"Kyo-Satsuma" or as it is more often referred to "Kyoto Satsuma" is a type of Japanese export ceramic that features a stoneware body and is often decorated with raised enamels, known as moriage. The term "Satsuma" originally referred to earthenware ceramics made in the Satsuma region (Han) of Japan, but over time, the term expanded to include similar wares produced in other regions, such as Kyoto, but with a different body.
Kyoto Satsuma wares were primarily produced during the Meiji period (1868-1912), especially in the latter half of the 19th century and early 20th century. This was a time when Japan opened up to the West after more than two centuries of self-imposed isolation. The Meiji era saw a surge in demand for Japanese arts and crafts in the West, and Kyoto, with its rich history of ceramic production, became one of the centers for producing export wares to meet this demand.
While the body of Kyoto Satsuma might appear similar to traditional Satsuma, the decoration differs.
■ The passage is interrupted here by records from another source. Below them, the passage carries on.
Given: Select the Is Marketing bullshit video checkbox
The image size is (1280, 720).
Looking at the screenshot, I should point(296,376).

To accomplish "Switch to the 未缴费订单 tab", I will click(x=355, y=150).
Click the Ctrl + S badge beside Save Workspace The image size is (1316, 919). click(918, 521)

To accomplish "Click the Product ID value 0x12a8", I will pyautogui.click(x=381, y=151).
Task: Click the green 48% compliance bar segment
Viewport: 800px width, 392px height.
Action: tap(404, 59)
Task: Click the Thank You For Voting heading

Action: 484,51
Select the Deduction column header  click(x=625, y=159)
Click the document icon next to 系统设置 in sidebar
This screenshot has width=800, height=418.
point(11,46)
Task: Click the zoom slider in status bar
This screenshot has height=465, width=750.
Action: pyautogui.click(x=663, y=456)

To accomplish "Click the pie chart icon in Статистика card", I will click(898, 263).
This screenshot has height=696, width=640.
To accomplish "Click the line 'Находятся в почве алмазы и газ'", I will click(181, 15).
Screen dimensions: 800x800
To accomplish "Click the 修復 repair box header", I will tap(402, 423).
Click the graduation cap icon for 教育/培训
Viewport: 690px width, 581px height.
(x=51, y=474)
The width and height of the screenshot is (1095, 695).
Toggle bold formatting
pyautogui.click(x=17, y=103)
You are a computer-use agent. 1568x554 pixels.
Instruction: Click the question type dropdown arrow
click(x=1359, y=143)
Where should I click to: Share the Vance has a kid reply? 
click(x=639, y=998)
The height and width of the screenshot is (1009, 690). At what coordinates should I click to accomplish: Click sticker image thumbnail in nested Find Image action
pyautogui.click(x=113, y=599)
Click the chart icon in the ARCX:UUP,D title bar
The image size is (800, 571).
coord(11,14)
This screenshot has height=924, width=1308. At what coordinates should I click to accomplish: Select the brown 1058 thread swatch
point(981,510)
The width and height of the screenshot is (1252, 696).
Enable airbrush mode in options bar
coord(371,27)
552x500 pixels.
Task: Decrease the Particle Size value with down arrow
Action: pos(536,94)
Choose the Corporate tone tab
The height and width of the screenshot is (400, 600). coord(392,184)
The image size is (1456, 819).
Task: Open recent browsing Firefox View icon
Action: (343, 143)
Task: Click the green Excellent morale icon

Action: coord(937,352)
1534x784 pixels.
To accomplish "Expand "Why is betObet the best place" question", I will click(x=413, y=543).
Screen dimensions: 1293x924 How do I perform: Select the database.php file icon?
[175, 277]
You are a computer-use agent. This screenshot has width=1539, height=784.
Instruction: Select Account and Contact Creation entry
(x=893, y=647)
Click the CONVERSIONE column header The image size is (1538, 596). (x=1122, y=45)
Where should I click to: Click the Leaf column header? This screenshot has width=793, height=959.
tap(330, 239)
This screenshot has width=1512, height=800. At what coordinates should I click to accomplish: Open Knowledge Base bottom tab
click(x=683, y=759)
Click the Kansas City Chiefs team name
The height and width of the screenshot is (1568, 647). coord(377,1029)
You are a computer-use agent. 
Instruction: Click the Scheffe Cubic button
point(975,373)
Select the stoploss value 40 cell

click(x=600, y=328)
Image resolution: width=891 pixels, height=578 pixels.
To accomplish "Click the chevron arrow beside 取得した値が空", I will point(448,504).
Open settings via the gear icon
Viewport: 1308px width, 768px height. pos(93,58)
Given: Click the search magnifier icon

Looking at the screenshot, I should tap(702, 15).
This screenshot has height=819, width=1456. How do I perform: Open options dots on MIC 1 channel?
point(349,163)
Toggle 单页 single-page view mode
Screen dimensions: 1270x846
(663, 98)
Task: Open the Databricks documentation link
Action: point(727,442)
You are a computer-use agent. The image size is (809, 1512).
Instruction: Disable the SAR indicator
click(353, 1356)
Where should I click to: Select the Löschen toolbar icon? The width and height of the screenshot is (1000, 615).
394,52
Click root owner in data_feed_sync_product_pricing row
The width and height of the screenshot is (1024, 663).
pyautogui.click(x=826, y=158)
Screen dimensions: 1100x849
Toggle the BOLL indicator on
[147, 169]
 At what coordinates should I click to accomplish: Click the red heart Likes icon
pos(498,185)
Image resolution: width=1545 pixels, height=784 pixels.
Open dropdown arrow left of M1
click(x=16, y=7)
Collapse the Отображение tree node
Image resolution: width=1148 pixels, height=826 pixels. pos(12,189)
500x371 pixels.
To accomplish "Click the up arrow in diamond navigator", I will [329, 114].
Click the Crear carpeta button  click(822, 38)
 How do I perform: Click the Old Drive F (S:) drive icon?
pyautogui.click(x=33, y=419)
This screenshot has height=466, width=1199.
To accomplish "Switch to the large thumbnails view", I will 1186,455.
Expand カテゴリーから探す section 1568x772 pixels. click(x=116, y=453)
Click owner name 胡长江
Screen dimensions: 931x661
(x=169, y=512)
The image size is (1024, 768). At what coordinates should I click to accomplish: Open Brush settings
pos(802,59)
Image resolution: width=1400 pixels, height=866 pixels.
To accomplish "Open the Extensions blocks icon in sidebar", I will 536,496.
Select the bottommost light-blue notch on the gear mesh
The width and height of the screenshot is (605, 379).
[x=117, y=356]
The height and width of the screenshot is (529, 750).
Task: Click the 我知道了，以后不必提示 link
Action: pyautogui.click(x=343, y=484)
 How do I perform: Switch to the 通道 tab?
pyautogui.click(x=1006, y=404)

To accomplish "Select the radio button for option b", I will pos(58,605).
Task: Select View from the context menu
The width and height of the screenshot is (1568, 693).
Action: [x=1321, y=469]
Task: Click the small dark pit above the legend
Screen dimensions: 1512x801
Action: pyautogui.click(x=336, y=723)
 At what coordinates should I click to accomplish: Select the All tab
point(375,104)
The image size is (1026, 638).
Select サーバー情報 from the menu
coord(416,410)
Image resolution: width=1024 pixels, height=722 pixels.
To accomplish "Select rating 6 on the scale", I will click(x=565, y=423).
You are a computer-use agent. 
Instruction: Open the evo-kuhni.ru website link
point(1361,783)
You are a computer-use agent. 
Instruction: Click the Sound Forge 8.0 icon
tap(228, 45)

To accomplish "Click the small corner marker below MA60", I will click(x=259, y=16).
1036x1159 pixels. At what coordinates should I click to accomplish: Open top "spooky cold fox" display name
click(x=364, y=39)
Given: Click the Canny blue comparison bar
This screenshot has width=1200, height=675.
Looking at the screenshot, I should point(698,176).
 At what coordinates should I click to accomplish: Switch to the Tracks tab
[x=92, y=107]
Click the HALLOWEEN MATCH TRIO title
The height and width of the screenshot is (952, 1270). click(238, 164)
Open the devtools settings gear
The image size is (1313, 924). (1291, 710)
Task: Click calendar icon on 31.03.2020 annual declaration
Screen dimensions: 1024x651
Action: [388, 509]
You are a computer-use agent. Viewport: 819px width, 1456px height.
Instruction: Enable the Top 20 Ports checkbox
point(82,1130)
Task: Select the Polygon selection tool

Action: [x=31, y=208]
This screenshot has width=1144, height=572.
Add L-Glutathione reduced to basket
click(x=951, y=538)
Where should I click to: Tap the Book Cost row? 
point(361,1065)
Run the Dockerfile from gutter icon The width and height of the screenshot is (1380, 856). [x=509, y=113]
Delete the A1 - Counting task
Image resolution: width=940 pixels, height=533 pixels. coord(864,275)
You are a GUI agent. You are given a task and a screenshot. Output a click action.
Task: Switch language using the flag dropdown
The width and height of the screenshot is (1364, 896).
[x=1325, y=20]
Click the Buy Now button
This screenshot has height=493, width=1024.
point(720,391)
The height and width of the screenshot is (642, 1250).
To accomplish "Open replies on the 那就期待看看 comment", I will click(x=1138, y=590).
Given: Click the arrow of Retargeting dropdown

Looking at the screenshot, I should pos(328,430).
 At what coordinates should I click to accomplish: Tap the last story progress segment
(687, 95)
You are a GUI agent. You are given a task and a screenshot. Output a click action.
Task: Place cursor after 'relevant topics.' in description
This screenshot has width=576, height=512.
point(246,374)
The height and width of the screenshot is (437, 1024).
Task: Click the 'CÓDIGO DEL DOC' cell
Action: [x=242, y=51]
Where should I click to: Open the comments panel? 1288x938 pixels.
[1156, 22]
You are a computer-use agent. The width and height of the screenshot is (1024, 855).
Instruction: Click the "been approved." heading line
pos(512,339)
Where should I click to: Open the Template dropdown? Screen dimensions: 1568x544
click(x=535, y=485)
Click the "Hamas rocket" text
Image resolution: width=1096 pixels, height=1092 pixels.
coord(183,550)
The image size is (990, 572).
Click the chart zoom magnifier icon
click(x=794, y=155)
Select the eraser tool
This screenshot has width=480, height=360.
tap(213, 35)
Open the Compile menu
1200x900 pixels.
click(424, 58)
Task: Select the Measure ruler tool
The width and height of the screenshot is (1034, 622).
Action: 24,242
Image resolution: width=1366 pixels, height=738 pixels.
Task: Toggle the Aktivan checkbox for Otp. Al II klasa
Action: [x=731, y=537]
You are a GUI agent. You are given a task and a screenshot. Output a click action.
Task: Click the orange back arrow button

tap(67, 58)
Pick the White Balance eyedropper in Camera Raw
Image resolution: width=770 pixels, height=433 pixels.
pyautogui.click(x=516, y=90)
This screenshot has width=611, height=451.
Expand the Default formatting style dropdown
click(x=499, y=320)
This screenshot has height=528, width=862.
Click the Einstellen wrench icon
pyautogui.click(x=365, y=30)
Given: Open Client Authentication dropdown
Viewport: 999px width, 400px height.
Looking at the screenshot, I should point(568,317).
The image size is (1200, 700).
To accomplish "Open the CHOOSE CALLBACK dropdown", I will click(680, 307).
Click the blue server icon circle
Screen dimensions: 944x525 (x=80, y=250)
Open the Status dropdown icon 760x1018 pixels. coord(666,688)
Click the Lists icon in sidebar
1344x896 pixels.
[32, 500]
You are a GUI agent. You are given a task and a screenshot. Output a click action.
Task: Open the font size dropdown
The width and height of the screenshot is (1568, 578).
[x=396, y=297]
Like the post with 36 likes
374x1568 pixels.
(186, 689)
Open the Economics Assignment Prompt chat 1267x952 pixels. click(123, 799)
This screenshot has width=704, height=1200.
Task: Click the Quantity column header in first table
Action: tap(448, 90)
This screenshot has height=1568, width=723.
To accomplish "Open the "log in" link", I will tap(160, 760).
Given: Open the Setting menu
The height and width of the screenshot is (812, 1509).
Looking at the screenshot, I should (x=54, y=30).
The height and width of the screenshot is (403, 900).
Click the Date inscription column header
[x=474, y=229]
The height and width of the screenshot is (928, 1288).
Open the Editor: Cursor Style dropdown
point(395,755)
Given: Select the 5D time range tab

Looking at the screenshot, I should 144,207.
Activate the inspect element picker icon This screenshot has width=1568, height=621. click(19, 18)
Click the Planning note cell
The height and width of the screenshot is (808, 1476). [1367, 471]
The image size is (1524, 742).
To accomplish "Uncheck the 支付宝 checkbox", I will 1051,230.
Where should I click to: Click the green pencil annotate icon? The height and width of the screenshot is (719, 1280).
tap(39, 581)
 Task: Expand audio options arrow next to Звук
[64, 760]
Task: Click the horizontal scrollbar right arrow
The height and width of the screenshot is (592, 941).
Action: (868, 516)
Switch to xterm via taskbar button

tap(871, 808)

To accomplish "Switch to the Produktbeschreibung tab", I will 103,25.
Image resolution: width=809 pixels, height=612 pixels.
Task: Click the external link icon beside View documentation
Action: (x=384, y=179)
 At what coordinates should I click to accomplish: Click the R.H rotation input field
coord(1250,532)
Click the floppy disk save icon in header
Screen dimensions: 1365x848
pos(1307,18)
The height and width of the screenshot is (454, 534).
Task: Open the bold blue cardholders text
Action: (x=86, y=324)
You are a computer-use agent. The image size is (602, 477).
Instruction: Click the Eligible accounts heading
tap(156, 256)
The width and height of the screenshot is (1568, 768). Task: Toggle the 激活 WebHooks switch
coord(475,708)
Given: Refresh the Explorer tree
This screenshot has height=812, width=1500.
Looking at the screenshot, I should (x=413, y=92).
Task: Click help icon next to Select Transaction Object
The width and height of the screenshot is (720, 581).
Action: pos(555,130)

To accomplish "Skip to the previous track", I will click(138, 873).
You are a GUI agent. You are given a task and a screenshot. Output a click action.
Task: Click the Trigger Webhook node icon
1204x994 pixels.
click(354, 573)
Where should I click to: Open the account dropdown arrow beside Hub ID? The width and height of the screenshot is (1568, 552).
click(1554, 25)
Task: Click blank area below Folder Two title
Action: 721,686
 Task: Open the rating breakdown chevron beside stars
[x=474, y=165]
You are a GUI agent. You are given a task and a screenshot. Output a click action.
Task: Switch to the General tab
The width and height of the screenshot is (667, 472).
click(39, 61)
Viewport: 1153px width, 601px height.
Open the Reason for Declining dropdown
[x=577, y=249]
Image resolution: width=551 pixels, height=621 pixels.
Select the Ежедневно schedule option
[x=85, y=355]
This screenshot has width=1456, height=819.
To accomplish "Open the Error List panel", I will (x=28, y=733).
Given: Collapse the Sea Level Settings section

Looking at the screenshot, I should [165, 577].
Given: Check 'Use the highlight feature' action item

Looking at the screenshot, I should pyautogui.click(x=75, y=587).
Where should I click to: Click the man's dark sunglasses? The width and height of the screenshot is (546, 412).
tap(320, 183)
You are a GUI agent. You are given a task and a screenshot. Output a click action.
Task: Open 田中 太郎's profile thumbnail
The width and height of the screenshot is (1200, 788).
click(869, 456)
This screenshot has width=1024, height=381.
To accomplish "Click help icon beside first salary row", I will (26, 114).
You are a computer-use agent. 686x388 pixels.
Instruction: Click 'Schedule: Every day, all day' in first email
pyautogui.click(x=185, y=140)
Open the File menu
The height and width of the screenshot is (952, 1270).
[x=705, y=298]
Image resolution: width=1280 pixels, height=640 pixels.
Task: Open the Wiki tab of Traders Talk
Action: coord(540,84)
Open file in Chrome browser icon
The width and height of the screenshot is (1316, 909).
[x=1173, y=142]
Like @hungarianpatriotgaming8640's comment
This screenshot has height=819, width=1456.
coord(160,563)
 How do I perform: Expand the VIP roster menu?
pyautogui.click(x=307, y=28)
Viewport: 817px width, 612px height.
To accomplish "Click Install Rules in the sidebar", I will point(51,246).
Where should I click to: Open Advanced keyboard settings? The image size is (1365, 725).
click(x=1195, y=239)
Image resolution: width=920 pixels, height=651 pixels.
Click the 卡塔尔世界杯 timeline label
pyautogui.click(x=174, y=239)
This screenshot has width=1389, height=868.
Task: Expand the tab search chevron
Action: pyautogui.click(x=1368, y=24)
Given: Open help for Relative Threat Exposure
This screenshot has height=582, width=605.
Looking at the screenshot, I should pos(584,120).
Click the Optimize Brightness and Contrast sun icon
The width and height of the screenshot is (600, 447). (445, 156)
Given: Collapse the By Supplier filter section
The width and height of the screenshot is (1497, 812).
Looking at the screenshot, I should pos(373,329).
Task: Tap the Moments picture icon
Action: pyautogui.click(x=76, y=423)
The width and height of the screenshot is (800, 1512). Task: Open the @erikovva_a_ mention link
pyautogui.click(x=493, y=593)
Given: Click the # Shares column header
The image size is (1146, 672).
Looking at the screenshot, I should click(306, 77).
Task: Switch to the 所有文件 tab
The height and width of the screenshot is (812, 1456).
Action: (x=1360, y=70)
Kyoto artisans were known for their intricate and colorful designs, often incorporating gold and multiple colors, as well as the raised moriage technique. The pieces were often more ornate and vibrant than the more muted, traditional Satsuma wares.
In summary, Kyoto Satsuma ceramics were primarily produced during the Meiji period, especially from the late 19th century to the early 20th century. Occasionally family history suggests a date to the 1920-30s.
Marks on the base are usually product or trade related and might be a Japanese number and sometimes a character that indicate a direction like "right", which we usually understand of as the suggested placement of a pair.